Oberst a. D. Herbert Danzer referiert über Ukraine-Konflikt und mögliche Lösungen

VON HERBERT BUSCH

Bückeburg. „Wir können das Problem nicht lösen, haben aber für die Einschätzung der Gesamtsituation zahlreiche neue Facetten erhalten", hat Klaus Suchland im Anschluss an einen von Herbert Danzer in der Achumer Schäfer-Kaserne zum Thema „Der Konflikt in der Ukraine - Fortsetzung europaweit?" gehaltenen Vortrag bilanziert.

Der Vorsitzende der veranstaltenden Gesellschaft für Sicherheitspolitik (GSP) sprach sich deutlich gegen Waffenlieferung an die Ukraine aus. „Es bleibt schwierig", lautete das Schlusswort des Referenten.

Der Absolvent der Akademie des Generalstabs der russischen Streitkräfte und frühere Heeresattache der Deutschen Botschaft in Moskau bezeichnete den Ukraine-Konflikt als „die größte Katastrophe in Europa nach dem Zweiten Weltkrieg", die zudem bedenkliche Signale vermittele. Wie etwa „Gewalt kann sich lohnen", „Nuklearwaffen können vor militärischer Vergeltung schützen" und „verbriefte Garantien von Supermächten können wertlos sein".

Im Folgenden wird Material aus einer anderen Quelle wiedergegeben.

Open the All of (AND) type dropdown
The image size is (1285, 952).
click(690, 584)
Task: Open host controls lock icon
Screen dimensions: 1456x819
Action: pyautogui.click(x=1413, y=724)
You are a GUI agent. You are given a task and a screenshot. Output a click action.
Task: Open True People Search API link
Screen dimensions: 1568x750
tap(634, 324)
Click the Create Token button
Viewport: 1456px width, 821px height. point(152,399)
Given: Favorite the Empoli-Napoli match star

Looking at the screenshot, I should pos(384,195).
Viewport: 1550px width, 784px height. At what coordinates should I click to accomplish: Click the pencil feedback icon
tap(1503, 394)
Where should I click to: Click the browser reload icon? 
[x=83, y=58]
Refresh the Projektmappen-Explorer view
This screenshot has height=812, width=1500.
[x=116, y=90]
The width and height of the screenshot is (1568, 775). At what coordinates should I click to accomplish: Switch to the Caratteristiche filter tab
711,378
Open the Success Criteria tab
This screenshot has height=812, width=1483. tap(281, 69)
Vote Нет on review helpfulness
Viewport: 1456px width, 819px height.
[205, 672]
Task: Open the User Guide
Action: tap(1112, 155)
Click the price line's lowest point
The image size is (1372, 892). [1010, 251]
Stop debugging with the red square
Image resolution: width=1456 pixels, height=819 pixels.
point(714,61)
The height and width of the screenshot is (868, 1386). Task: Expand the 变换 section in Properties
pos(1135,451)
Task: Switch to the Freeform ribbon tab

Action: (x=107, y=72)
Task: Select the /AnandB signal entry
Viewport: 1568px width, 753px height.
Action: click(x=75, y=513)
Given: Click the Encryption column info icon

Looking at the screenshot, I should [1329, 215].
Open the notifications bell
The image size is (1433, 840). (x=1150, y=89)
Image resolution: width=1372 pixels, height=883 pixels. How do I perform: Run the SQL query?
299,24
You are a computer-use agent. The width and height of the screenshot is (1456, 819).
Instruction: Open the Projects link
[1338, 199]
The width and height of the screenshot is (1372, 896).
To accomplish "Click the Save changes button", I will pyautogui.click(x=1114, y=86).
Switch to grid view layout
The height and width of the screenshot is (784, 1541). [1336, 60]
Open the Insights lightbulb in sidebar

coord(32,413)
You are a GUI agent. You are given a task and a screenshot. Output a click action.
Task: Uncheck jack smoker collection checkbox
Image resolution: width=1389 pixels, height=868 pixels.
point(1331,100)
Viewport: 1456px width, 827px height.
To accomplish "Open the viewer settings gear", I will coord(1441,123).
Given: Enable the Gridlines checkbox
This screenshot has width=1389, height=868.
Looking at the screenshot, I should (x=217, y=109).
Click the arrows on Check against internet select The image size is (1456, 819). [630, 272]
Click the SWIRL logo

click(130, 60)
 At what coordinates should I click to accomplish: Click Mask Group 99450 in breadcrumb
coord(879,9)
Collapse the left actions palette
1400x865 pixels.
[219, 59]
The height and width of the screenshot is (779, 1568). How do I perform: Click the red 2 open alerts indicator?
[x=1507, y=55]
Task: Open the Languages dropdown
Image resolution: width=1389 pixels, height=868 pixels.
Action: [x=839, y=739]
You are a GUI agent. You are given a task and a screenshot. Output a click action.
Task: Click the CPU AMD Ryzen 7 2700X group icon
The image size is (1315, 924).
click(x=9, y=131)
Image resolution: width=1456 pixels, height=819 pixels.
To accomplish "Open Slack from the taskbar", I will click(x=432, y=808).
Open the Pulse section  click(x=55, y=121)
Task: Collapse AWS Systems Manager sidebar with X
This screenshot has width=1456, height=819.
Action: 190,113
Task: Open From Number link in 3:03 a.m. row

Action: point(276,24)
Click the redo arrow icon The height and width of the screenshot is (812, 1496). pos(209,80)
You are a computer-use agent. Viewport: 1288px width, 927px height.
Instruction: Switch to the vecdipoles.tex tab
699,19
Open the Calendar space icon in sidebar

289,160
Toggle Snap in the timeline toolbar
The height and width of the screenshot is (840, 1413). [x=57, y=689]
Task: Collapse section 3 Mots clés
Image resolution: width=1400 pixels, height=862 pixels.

Zwar streite Russland eine direkte Beteiligung an den Kämpfen in der Ukraine nach wie vor ab, er verfüge aber über sichere Quellen, die das Gegenteil belegten. Danzer, der vor seiner Pensionierung Leiter eines Internationalen Militärstabes der NATO mit Schwerpunkt Ukraine-Russland war, sprach von 117 Bataillonen vergleichbaren Kampfverbänden. „Die ganze Logistik könnten die Rebellen allein überhaupt nicht leisten", betonte der Experte. Und: „Der Kreml hat die Eskalationsdominanz".

Der Mitarbeiter der Berliner Stiftung Wissenschaft und Politik entwickelte mehrere Szenarien zur möglichen Beendigung der Auseinandersetzungen. Dabei favorisierte der 68-Jährige ein Modell, in dem der Ukraine eine Brückenrolle zukommt - samt Einbindung in die Interessen seiner Nachbarn und freier Bündniswahl. Modellen wie „die Ukraine als Grenzland" (erfordert ein Arrangement der Supermächte über Einflusszonen) oder „die Ukraine als Grauzone" (beseitigt das Konfliktpotenzial nicht) mochte Danzer nicht das Wort reden. Von anderer Seile ins Spiel gebrachte Vorschläge wie die Neutralität des Staates, eine Teilung des Landes oder dessen unkontrollierten Verfall bezeichnete er als „keine brauchbaren Lösungen".

Überdies stellte der Referent eine „Strategie der Einhegung Russlands" zur Diskussion. Diese Verbindung von „Eindämmung" und „Einbindung" enthält vier Bausteine:
• Pluralität der bestehenden Ordnungen, Rehabilitierung des Völkerrechts, neuer Rahmen für bestehende Organisationen;
• angemessene Abschreckung sowie garantierte politische und militärische Rückversicherung;
• Absicherung durch stabilisierende Instrumente der militärischen Vertrauensbildung und Rüstungskontrolle;
• Stärkung der Bereiche der Interaktion, die Perspektiven einer Transformation in den Bereichen Wirtschaft, Gesellschaft, Kontakte, freier Informationsfluss und Interpretation der Geschichte eröffnen.

Die „Einhegung" sei nicht zuletzt deswegen angeraten, weil es eine dauerhafte Lösung nur in Kooperation mit Russland geben werde, legte der Fachmann dar. Und: „Wir müssen aus dem Krisenmodus herauskommen."

Danzers Gedankenspiel, die Ukraine mit Blick auf das „panzergünstige Gelände an der Küste" mit Panzerabwehr-Lenkraketen auszustatten „wenn man russische Panzer abschießen könnte, würde das zur Abschreckung beitragen" - rief bei den rund 100 Veranstaltungsteilnehmern unterschiedliche Reaktionen hervor. „Ich teile diese Auffassung nicht", unterstrich GSP-Sektionsleiter Suchland. „ Waffenlieferungen jeglicher Art bringen uns nicht weiter."